This is one of those "good idea, but . . ." things:
INDIANAPOLIS (AP) — Indiana Department of Correction officials said Wednesday they hope to move all of the prison system’s seriously mentally ill inmates to one central location designed for their care by the first of next year.
The department’s top financial and mental health officials said during a federal court hearing that they plan to overhaul an unused, 22-bed unit at the prison complex in Pendleton into a new treatment center for the seriously mentally ill.

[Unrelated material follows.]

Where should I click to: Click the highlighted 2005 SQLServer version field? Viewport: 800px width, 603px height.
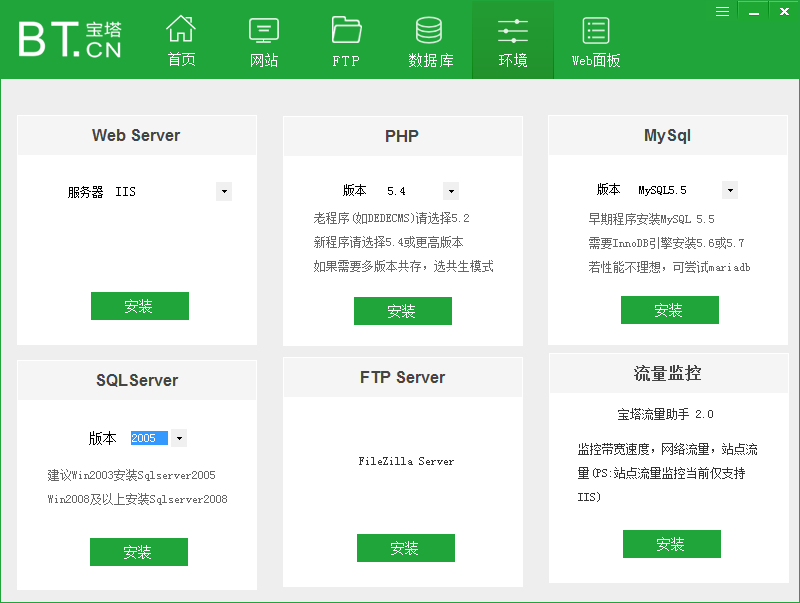149,438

The hearing was held as an update on the prison agency’s progress in complying with a court order mandating it improve its treatment of its estimated 5,000 mentally ill prisoners.
[. . .]
Craig Hanks, the department’s executive director for mental health, said officials plan to renovate a cell unit at the prison about 25 miles northeast of Indianapolis to house about 200 of the system’s most seriously mentally ill offenders. Less seriously ill inmates would continue to be housed at prisons in New Castle and Westville. The change would also require the agency to hire more mental health specialists, officials said.

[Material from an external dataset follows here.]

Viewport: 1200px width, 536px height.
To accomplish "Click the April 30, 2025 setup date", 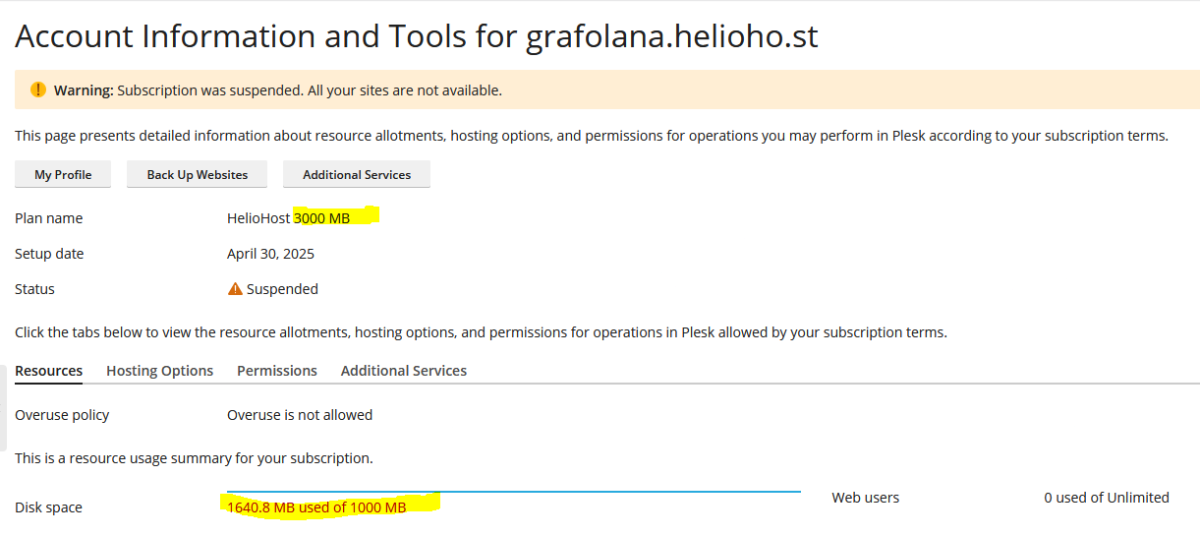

The state went kicking and screaming into this -- the solution here is just a settlement to comply with a judge's order the state was in danger of being in contempt of. The state's historic method of handling mentally ill prisoners was to ignore the mental illness and just lock them up for 23 hours a day like everybody else. That made the "guilty but menally ill" verdict a joke. So I'm not sure I trust prison officials to determine which 200 of the 5,000 mentally ill priosners are the most "seriously" ill and need the separate housing.